In a statement published this morning, a total of 27 organisations have expressed their “absolute rejection” of the amendment made by PSOE and Unidas Podemos to the gag law, which recognises prison officers as agents of authority. For this reason, the groups have registered a petition addressed to the spokespersons of the parliamentary groups that make up the Interior Commission of the Congress, in order to “stop a legislative amendment that would imply a new democratic regression“.
According to sources from the social organisations, this proposal “implies breaking with the consensus established in the General Penitentiary Law approved in 1979“. This law, as the groups explain, “represented a democratic leap forward, as it created a civilian body for the management of penitentiary centres, in contrast to what happened during the Franco regime“. In this sense, the amendment “opens the door to the policeisation of prison officers“, since, in accordance with constitutional principles, “the criteria that must guide their actions are of a treatment nature and not of a regime or public order“.

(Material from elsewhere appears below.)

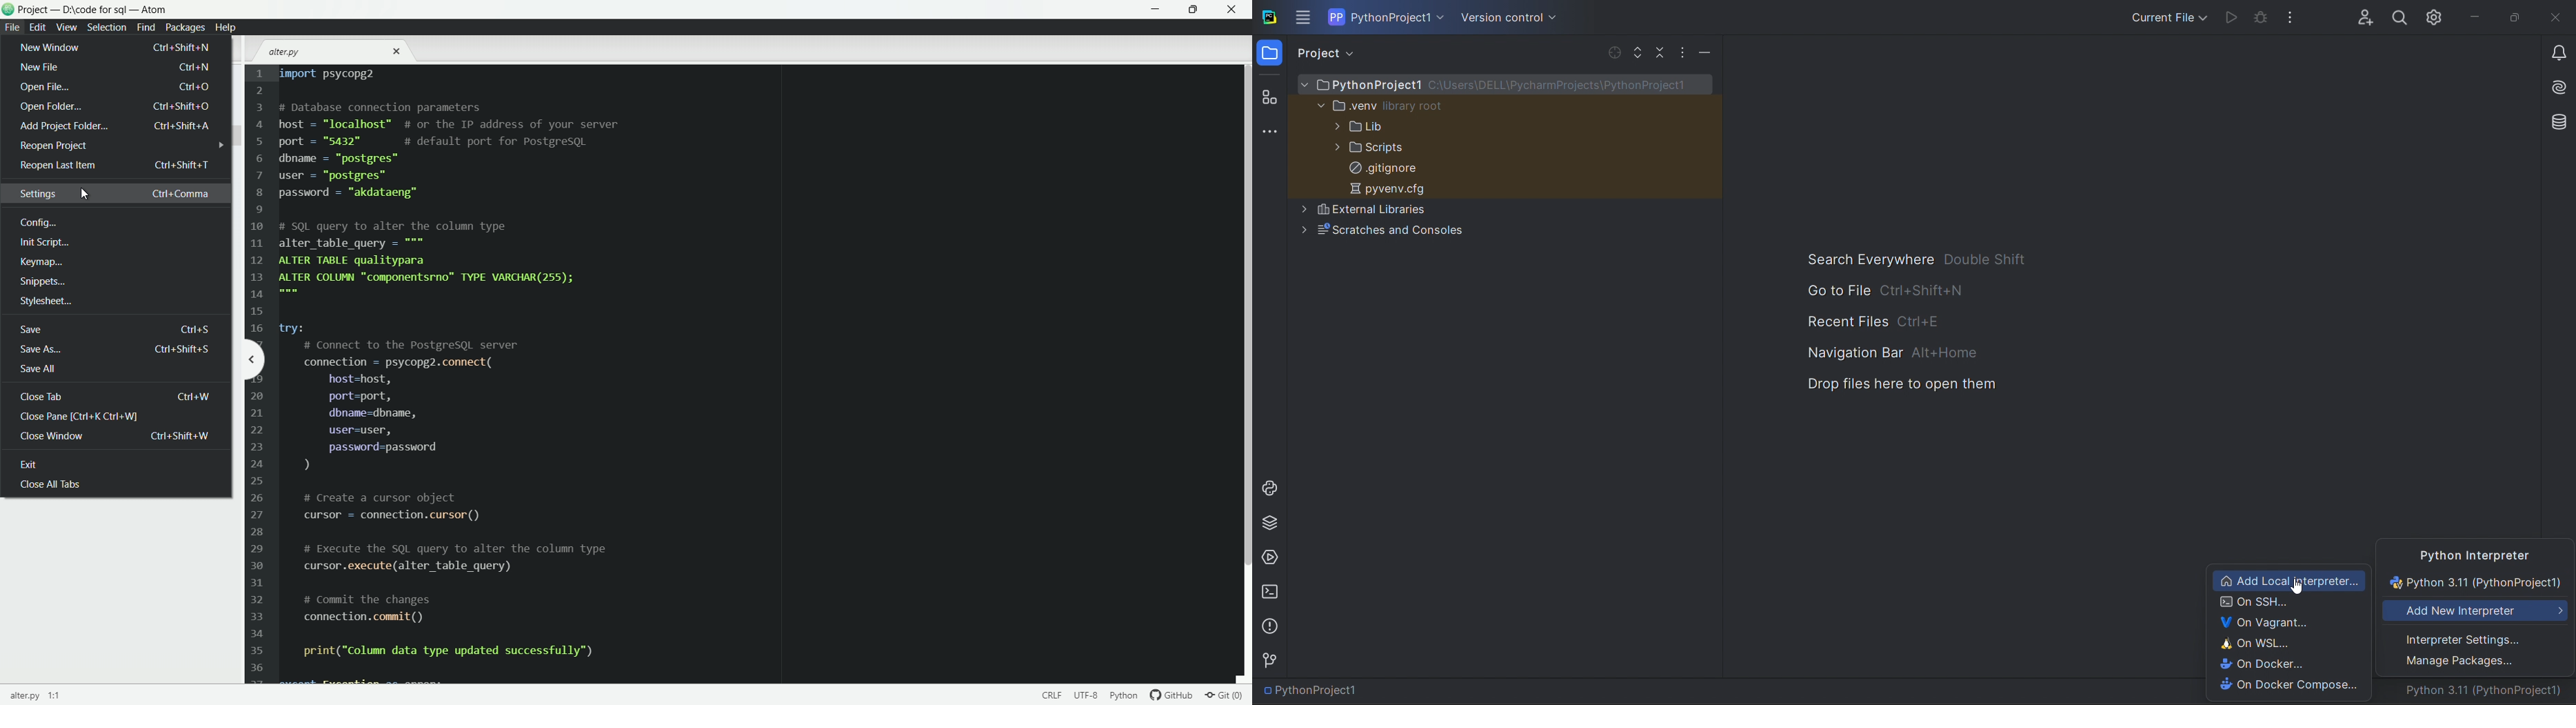  I want to click on close app, so click(1234, 10).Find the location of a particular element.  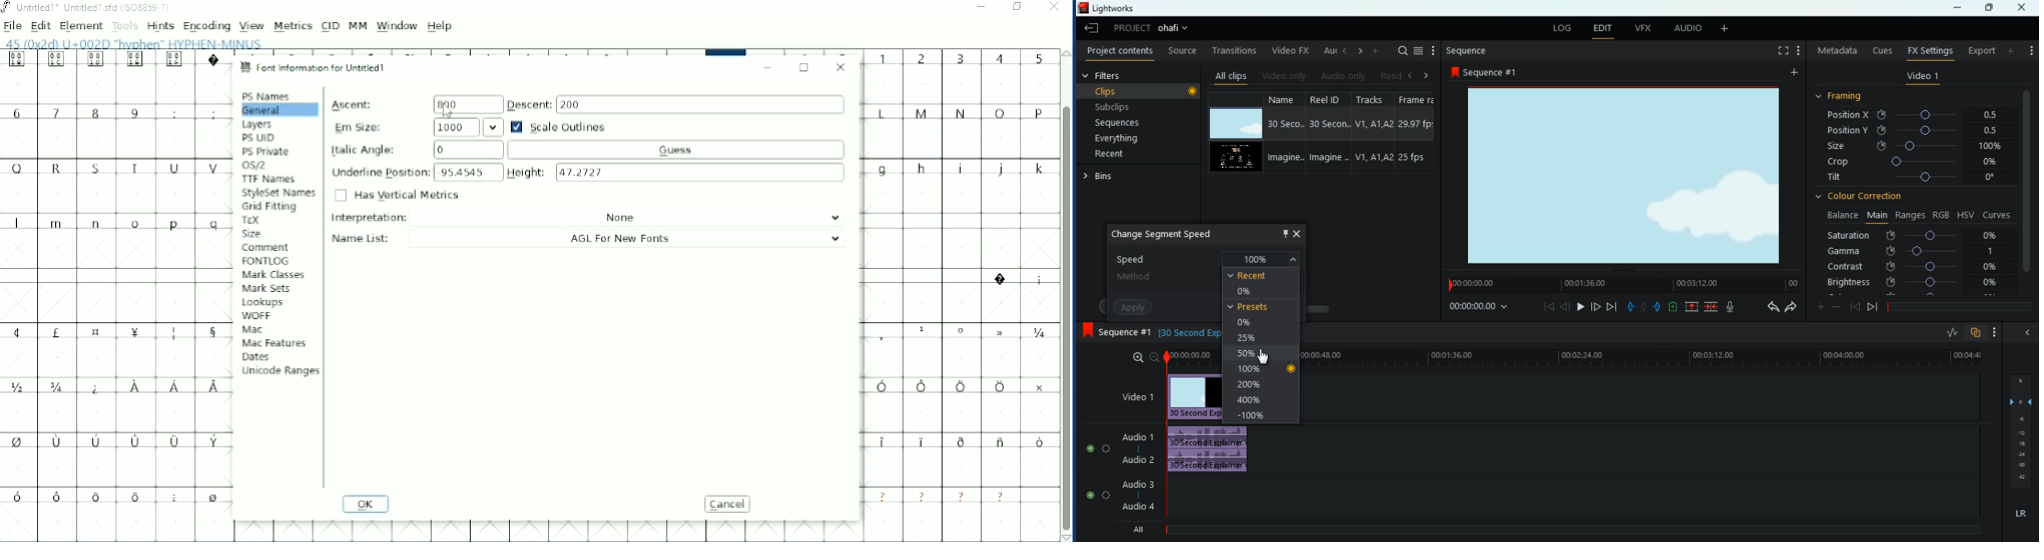

audio is located at coordinates (1686, 29).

In the opinion of the groups, this reform constitutes “the abandonment of the rehabilitative paradigm that theoretically should guide the functioning of the penitentiary system“. Instead, they claim that this amendment introduces a model in which “persons deprived of their liberty may be punished for minor offences both through administrative-penitentiary channels, as well as through criminal channels, leading to an increase in the number of cases in which they are charged and convicted for attacking, resisting or disobeying authority officials“. Furthermore, this reform will also mean “an increase in the difficulties in reporting situations of mistreatment in the context of deprivation of liberty“. In this way, the presumption of truthfulness of prison officers, which the reform intends to introduce, “will act as a deterrent to filing complaints and initiating proceedings in the event of a possible counter-denunciation by the officers“. Likewise, they point out, it increases the margin of arbitrariness in sanctioning proceedings, including those that seriously affect fundamental rights, such as isolation in cells.
Social organisations have expressed their bewilderment regarding this amendment, given that this proposal is presented shortly after the Committee for the Prevention of Torture (CPT) of the Council of Europe published its report following its latest visit to Spain. With regard to the situation in prisons, the CPT has stated that “there continues to be a pattern of physical ill-treatment by prison officers as a disproportionate and punitive reaction to prisoners’ recalcitrant behaviour“. According to the CPT delegation, the complaints made by persons deprived of their liberty cannot be treated as the result of the actions of one or two officials, “but represent a deeper culture of abuse of power and impunity among certain prison officials working in these prisons”. For all these reasons, the social organisations this morning called on the parliamentary groups to reverse this reform, which would be “a step backwards in guaranteeing the rights of persons deprived of their liberty and a step forward in consolidating the culture of abuse of power and impunity denounced by the Council of Europe“.